According to a media advisory released by the NED (link available below), the NED’s president, Carl Gershman, said, “‘The 2019 Democracy Award honors three groups who are working at the forefront of one of the most important human rights struggles of our time.’”
He added, “‘We know the history of China’s nearly 70 years of brutal repression in Tibet; and we are now seeing the increased persecution of Christians and the destruction of churches as part of an all-out campaign against religion in China. We honor these three groups that are fighting back against the CCP’s systematic crackdown aimed at erasing their identities and history, and for their resilient efforts to preserve their freedom of belief, their language, their culture, and their most basic rights.’”
The award ceremony will be held on June 4, exactly 30 years after the Chinese government enacted martial law against a group of pro-democracy student protesters gathered in Beijing’s Tiananmen Square, right outside of the Great Hall of the People, one of China’s most prominent government buildings. Military personnel opened fire on the civilians, killing an untold number of them. China has since tried to silence news of the massacre, even instituting media blackouts within the country immediately following it and annually harassing human rights and religious freedom proponents in the days leading up to its anniversaries, but it remains the most well-known of the country’s many human rights violations.

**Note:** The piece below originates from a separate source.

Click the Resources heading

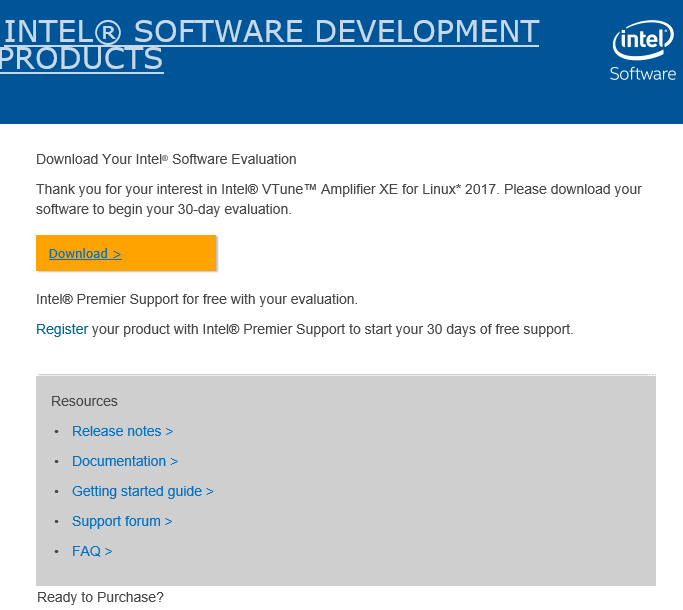(84, 401)
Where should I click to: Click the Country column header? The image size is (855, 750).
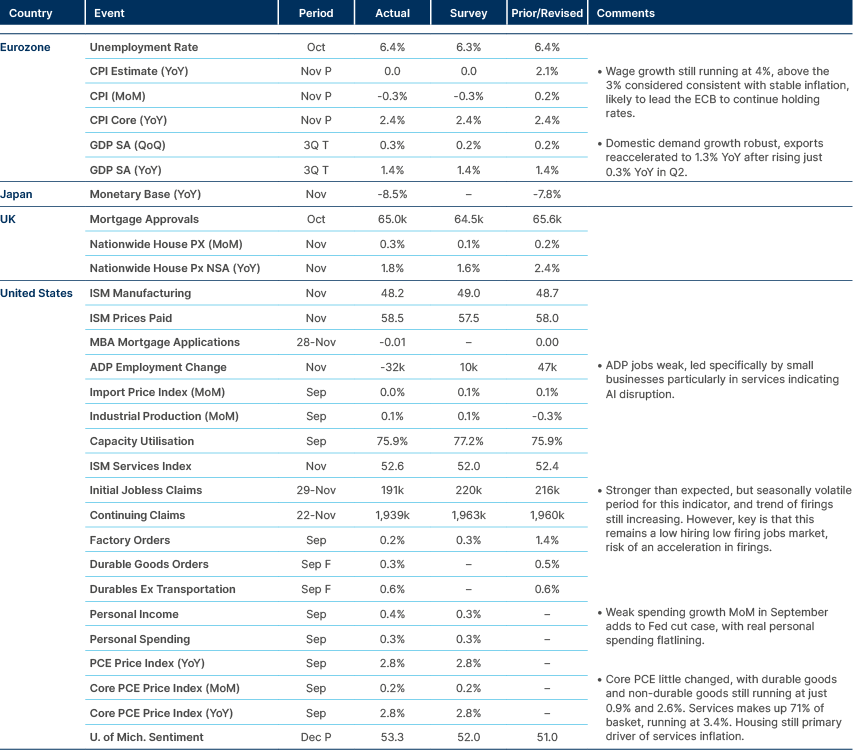(x=28, y=13)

China’s human rights violations did not end in Tiananmen Square, however. To this day, millions of religious practitioners, activists, and political dissidents continue to be arrested, tortured, or otherwise harassed within the country. Among these are Christians, Muslims, Tibetan Buddhists, adherents to the spiritual practice Falun Gong, human rights lawyers, ethnic minorities, and people who oppose the rule of the Chinese Communist Party or support any persecuted individuals.
The award ceremony will take place in room HC-5 of the Capitol Building at 5:00-7:00 p.m. EST in Washington, D.C. The advisory states that speakers at the ceremony will include U.S. Representatives Mike McCaul and Joaquin Castro as well as House Republican Conference Chair Representative Elizabeth Cheney. Speaker of the House Nancy Pelosi may also speak, although her presence has not yet been confirmed.
The three organizations will be represented by Dolkun Isa (World Uyghur Congress), Bob Fu (ChinaAid), and Lhadon Tethong (Tibet Action Institute).
The advisory also states that from 12:00-2:30 p.m. EST on June 3, Fu, Isa, and Tethong will take part in a panel at a conference hosted by the NED, titled, “China’s Repression Model: Tiananmen Today, Tomorrow.” The conference will take place at NED’s headquarters, located on the 8th floor of 1025 F St, NW in Washington, D.C. Senator Robert Menendez and U.S. Ambassador-at-Large for Religious Freedom Sam Brownback will speak. Human Rights Watch’s China Director Sophie Richardson, China Digital Times’s Xiao Qiang, and Ttcat, a Taiwanese tech advocate, will form another panel.
Members of the press must register with the NED prior to attending these events by e-mailing [email protected].
For more information about the events and the Democracy Award honorees, please see the NED’s media advisory.
ChinaAid is honored to be a recipient of the Democracy Award and would like to thank the NED for its global and unwavering support of religious freedom and human rights.